«  What is more popular, John McCain or a rash? Main The Googlization of Venture Capital?  »


Official Google Blog:

We knew the web was big... 7/25/2008 10:12:00 AM We've known it for a long time: the web is big. The first Google index in 1998 already had 26 million pages, and by 2000 the Google index reached the one billion mark. Over the last eight years, we've seen a lot of big numbers about how much content is really out there. Recently, even our search engineers stopped in awe about just how big the web is these days -- when our systems that process links on the web to find new content hit a milestone: 1 trillion (as in 1,000,000,000,000) unique URLs on the web at once!

How do we find all those pages? We start at a set of well-connected initial pages and follow each of their links to new pages.

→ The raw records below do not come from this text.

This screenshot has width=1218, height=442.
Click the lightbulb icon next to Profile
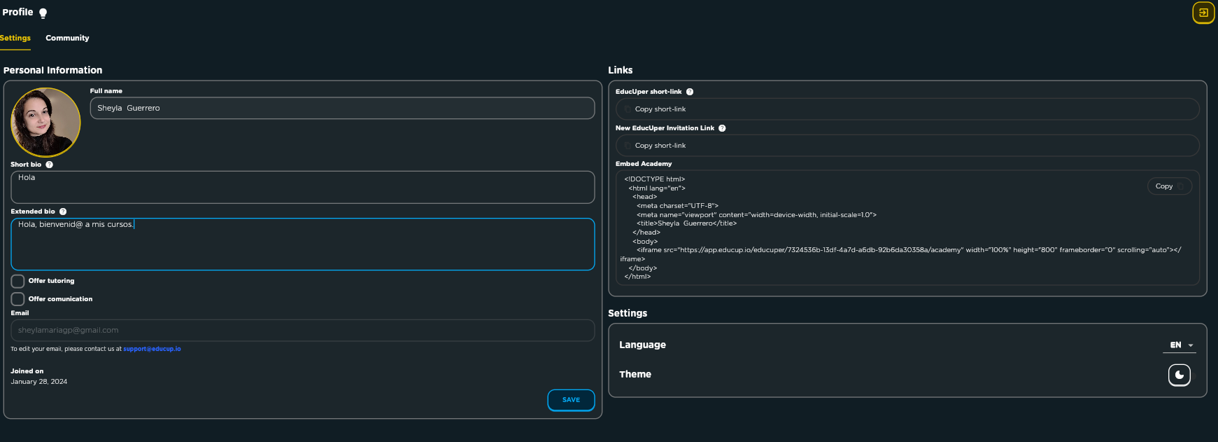coord(43,13)
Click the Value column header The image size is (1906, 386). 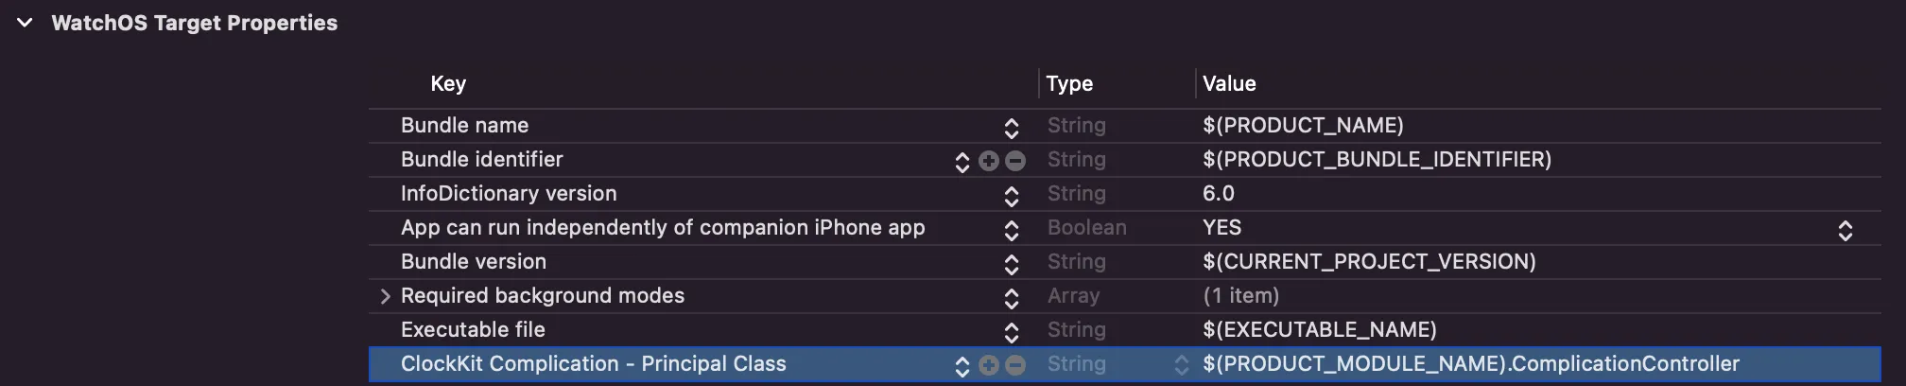[1229, 83]
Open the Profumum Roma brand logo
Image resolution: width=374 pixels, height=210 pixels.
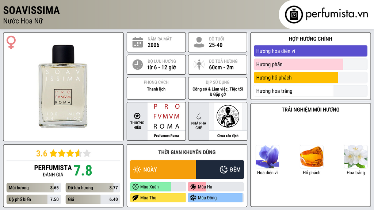166,116
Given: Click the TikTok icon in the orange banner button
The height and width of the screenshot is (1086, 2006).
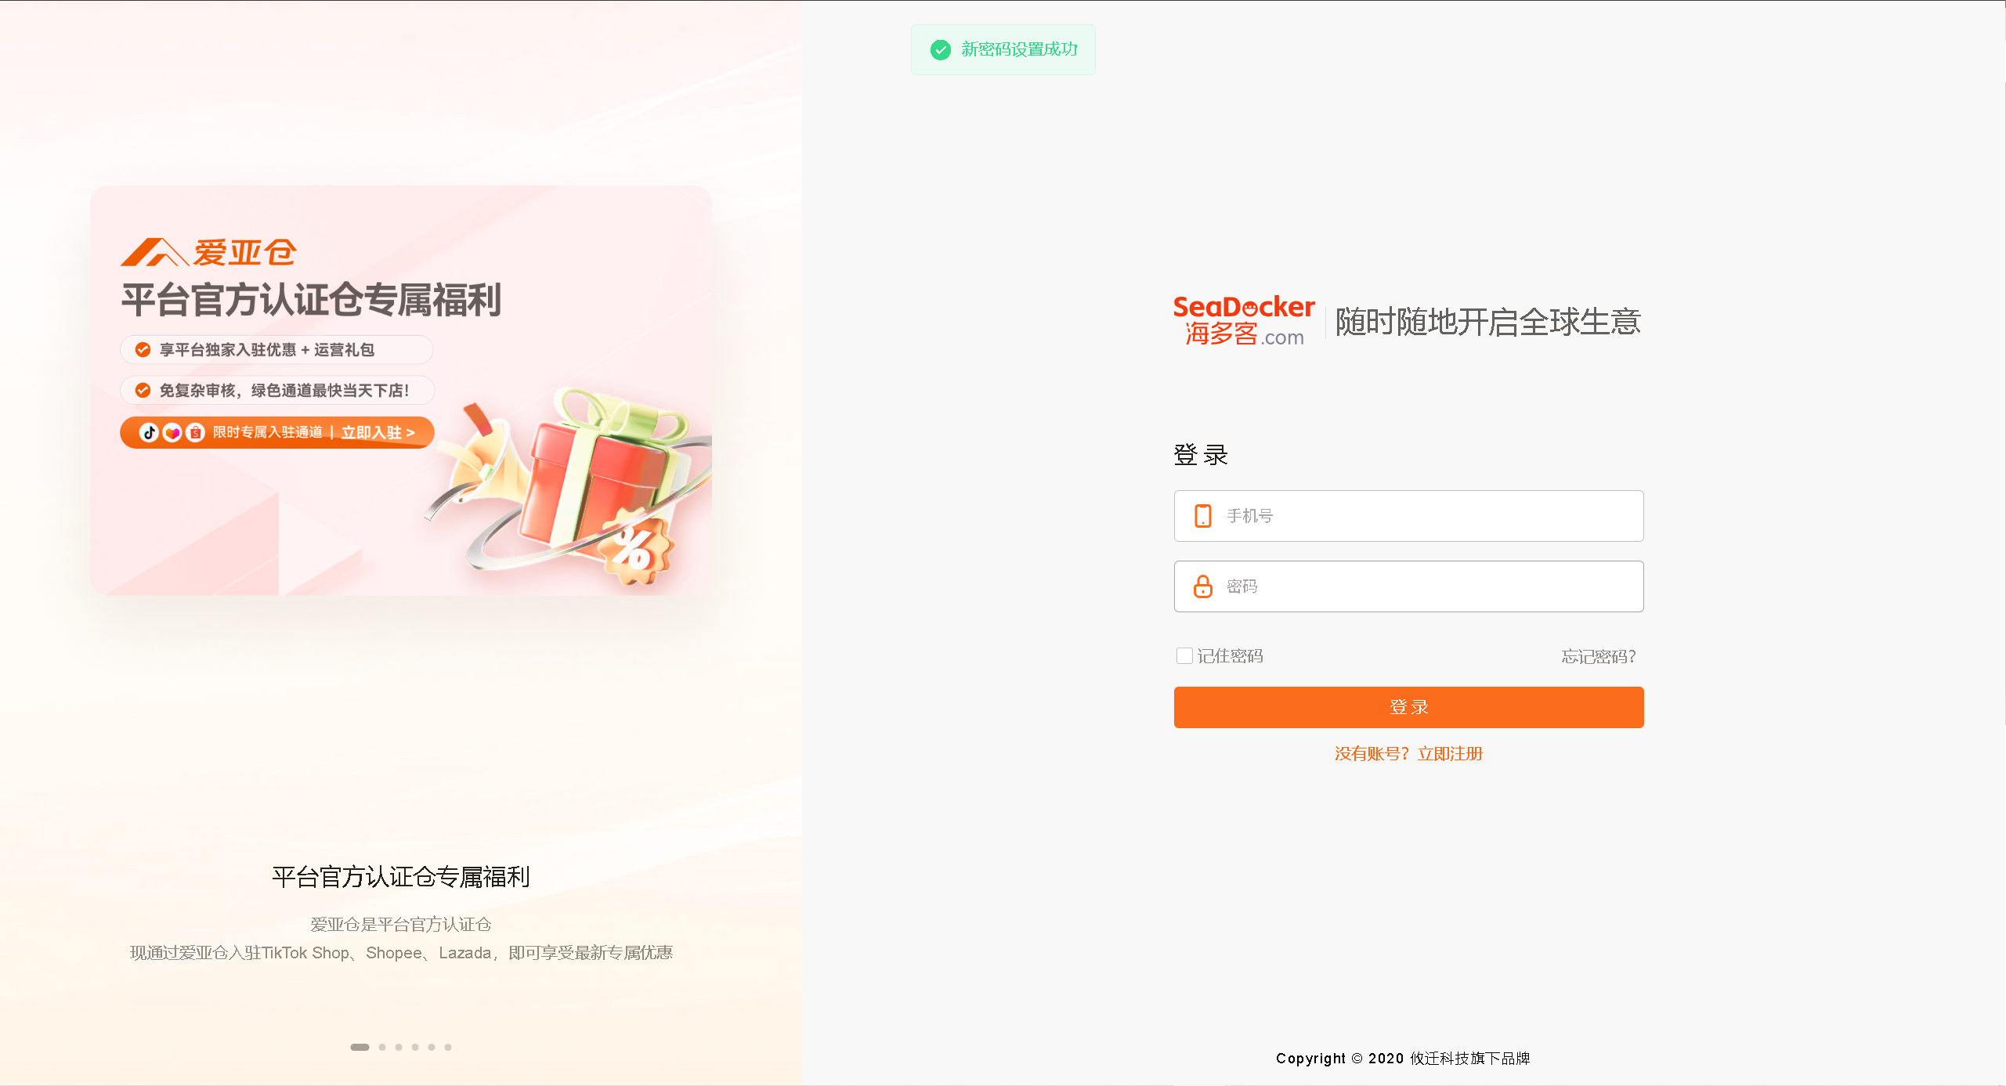Looking at the screenshot, I should click(x=149, y=432).
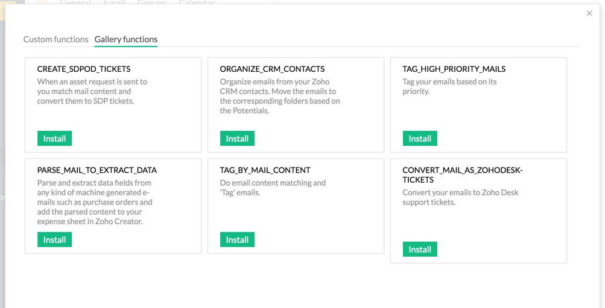Install the TAG_HIGH_PRIORITY_MAILS function
The height and width of the screenshot is (308, 605).
420,139
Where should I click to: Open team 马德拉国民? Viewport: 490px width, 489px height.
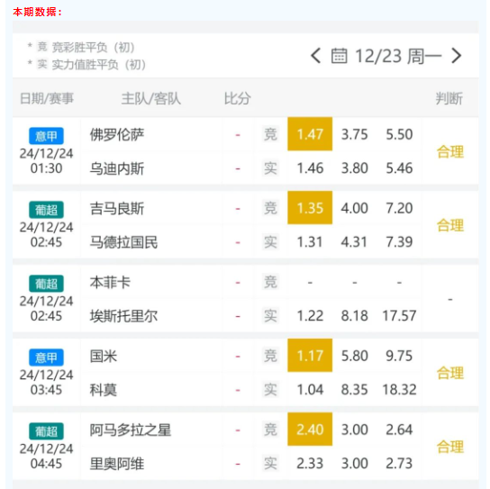pyautogui.click(x=123, y=242)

Then we follow the links on those new pages to even more pages and so on, until we have a huge list of links. In fact, we found even more than 1 trillion individual links, but not all of them lead to unique web pages. Many pages have multiple URLs with exactly the same content or URLs that are auto-generated copies of each other. Even after removing those exact duplicates, we saw a trillion unique URLs, and the number of individual web pages out there is growing by several billion pages per day.

So how many unique pages does the web really contain? We don't know; we don't have time to look at them all! :-) Strictly speaking, the number of pages out there is infinite -- for example, web calendars may have a "next day" link, and we could follow that link forever, each time finding a "new" page. We're not doing that, obviously, since there would be little benefit to you. But this example shows that the size of the web really depends on your definition of what's a useful page, and there is no exact answer.

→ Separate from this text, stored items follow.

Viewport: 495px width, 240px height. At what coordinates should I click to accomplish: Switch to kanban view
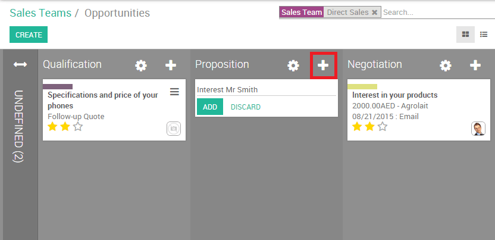pos(465,35)
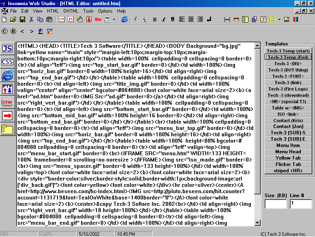The height and width of the screenshot is (237, 315).
Task: Open the Tools menu
Action: coord(88,11)
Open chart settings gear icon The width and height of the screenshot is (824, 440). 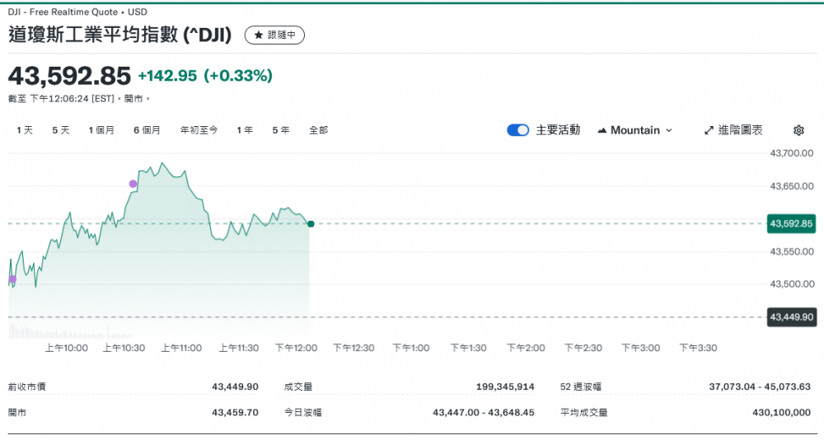pos(798,130)
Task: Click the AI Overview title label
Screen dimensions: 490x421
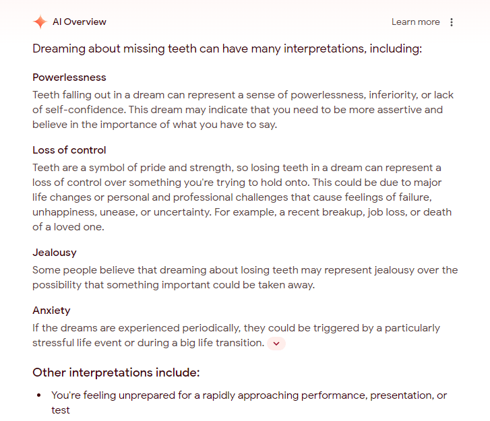Action: click(80, 22)
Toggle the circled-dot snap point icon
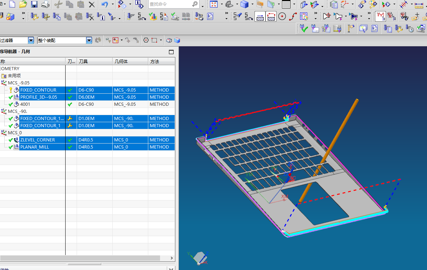 [x=282, y=16]
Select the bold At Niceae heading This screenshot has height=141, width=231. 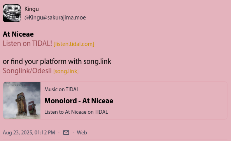18,34
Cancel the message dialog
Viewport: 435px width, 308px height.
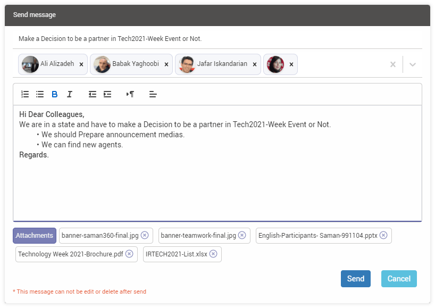399,279
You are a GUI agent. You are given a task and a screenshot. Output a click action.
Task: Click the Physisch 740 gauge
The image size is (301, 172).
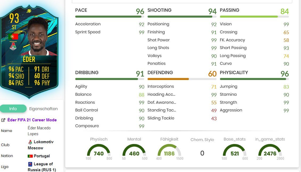99,151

We don't index every one of those trillion pages -- many of them are similar to each other, or represent auto-generated content similar to the calendar example that isn't very useful to searchers. But we're proud to have the most comprehensive index of any search engine, and our goal always has been to index all the world's data.

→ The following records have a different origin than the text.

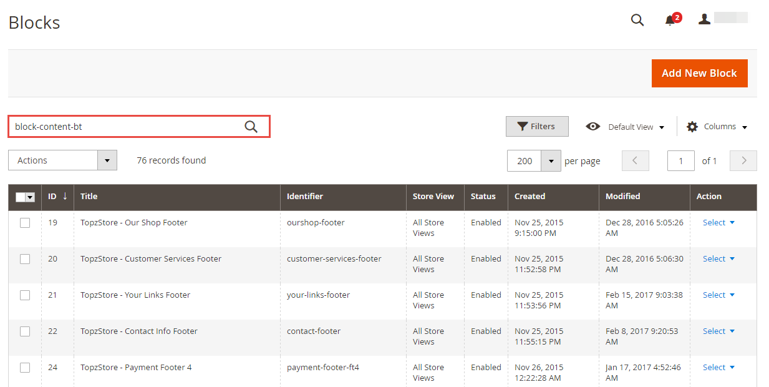Open the per page count dropdown
Screen dimensions: 769x387
pos(551,161)
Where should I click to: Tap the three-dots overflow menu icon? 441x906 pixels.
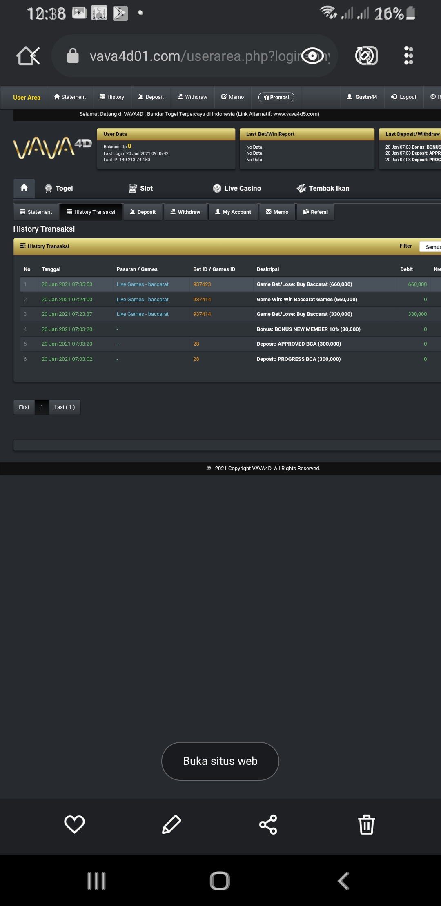(408, 56)
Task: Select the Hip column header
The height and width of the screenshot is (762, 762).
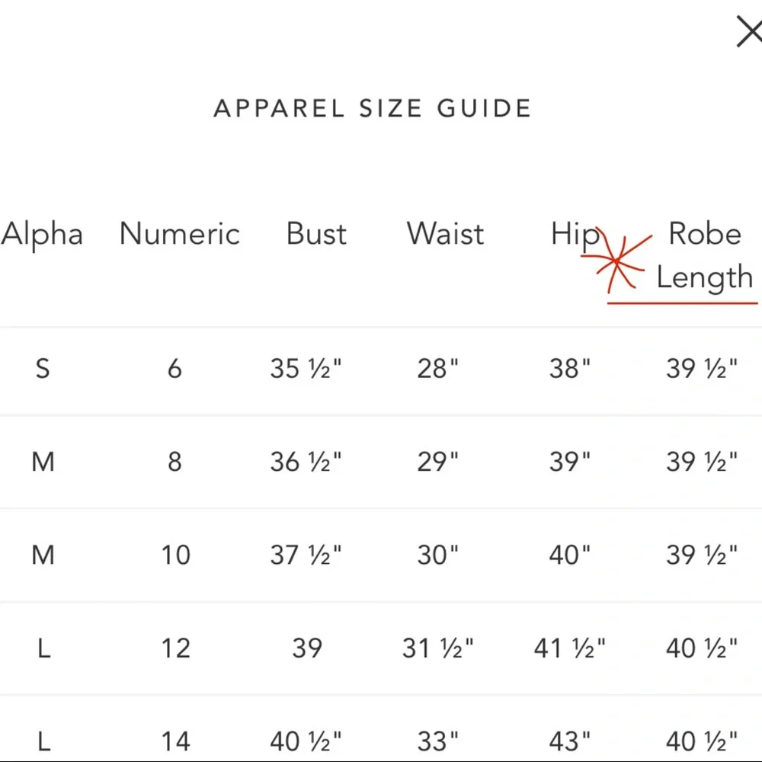Action: pyautogui.click(x=575, y=233)
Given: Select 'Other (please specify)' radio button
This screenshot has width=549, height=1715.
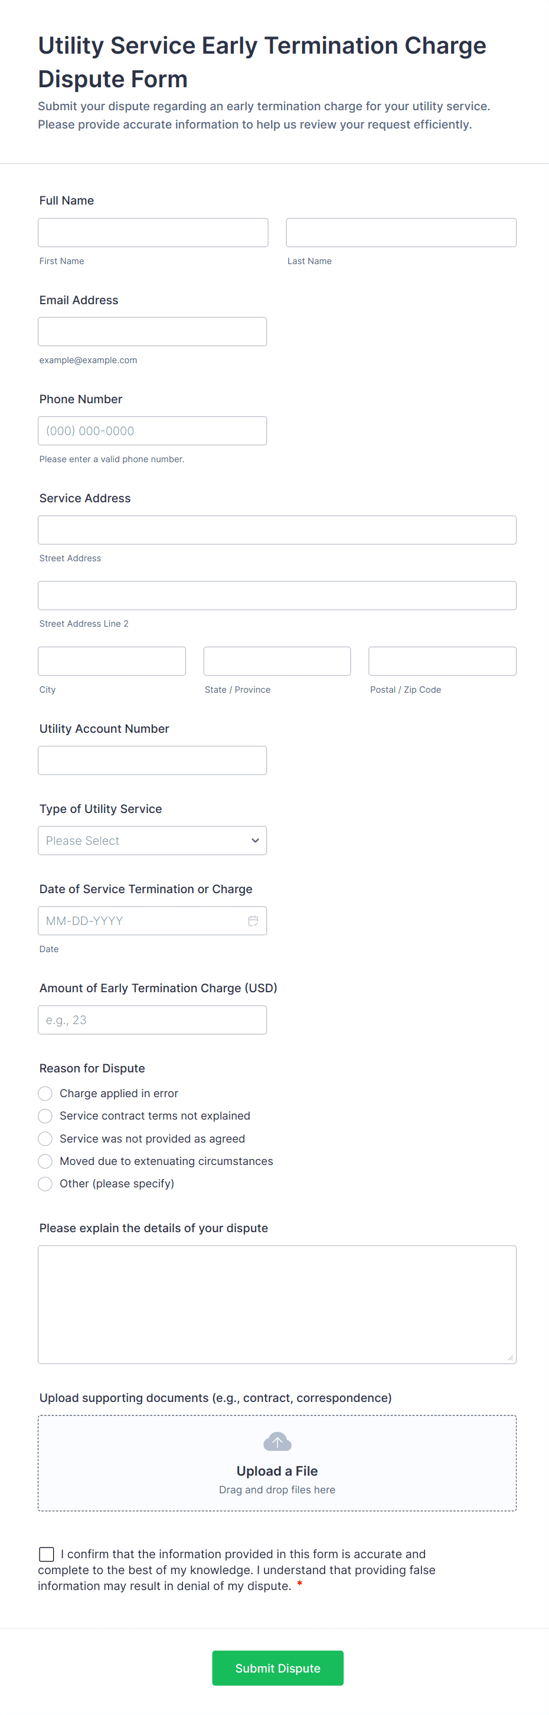Looking at the screenshot, I should [45, 1184].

To keep up with this volume of information, our systems have come a long way since the first set of web data Google processed to answer queries. Back then, we did everything in batches: one workstation could compute the PageRank graph on 26 million pages in a couple of hours, and that set of pages would be used as Google's index for a fixed period of time. Today, Google downloads the web continuously, collecting updated page information and re-processing the entire web-link graph several times per day. This graph of one trillion URLs is similar to a map made up of one trillion intersections. So multiple times every day, we do the computational equivalent of fully exploring every intersection of every road in the United States. Except it'd be a map about 50,000 times as big as the U.S., with 50,000 times as many roads and intersections.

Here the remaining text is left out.